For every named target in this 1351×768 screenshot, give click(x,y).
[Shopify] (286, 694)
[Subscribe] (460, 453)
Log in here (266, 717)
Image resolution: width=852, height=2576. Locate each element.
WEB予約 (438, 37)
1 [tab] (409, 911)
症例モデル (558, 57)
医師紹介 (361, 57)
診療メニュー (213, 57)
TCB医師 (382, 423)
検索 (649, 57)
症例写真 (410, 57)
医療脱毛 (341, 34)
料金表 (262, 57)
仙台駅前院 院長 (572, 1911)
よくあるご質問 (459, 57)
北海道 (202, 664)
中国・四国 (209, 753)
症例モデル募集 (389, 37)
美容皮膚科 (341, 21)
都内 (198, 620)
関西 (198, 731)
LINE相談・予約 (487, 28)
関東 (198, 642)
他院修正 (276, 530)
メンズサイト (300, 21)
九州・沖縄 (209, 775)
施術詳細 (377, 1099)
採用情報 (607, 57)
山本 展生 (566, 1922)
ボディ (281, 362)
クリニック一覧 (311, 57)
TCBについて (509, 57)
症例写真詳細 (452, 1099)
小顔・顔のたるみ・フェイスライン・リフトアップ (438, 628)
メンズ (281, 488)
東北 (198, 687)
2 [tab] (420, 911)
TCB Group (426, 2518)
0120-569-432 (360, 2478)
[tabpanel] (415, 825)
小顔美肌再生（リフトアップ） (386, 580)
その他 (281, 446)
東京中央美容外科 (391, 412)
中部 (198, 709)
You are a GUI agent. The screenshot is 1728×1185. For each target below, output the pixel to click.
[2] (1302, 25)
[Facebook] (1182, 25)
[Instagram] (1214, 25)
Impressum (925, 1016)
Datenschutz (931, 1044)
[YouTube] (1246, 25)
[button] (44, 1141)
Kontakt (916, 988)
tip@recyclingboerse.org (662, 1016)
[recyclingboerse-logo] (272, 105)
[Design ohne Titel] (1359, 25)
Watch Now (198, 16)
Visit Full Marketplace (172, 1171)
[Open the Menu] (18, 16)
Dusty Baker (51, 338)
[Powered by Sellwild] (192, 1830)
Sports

▶ _Directions_
Would you copy out exactly the lines from the one holding "メンズサイト (300, 21)" through the end of the entries above, both ends included?

▶ _Written reply_
メンズサイト (300, 21)
九州・沖縄 (209, 775)
施術詳細 (377, 1099)
採用情報 (607, 57)
山本 展生 (566, 1922)
ボディ (281, 362)
クリニック一覧 (311, 57)
TCBについて (509, 57)
症例写真詳細 (452, 1099)
小顔・顔のたるみ・フェイスライン・リフトアップ (438, 628)
メンズ (281, 488)
東北 (198, 687)
2 [tab] (420, 911)
TCB Group (426, 2518)
0120-569-432 (360, 2478)
[tabpanel] (415, 825)
小顔美肌再生（リフトアップ） (386, 580)
その他 (281, 446)
東京中央美容外科 (391, 412)
中部 (198, 709)
You are a GUI agent. The screenshot is 1728×1185. For each target below, output the pixel to click.
[2] (1302, 25)
[Facebook] (1182, 25)
[Instagram] (1214, 25)
Impressum (925, 1016)
Datenschutz (931, 1044)
[YouTube] (1246, 25)
[button] (44, 1141)
Kontakt (916, 988)
tip@recyclingboerse.org (662, 1016)
[recyclingboerse-logo] (272, 105)
[Design ohne Titel] (1359, 25)
Watch Now (198, 16)
Visit Full Marketplace (172, 1171)
[Open the Menu] (18, 16)
Dusty Baker (51, 338)
[Powered by Sellwild] (192, 1830)
Sports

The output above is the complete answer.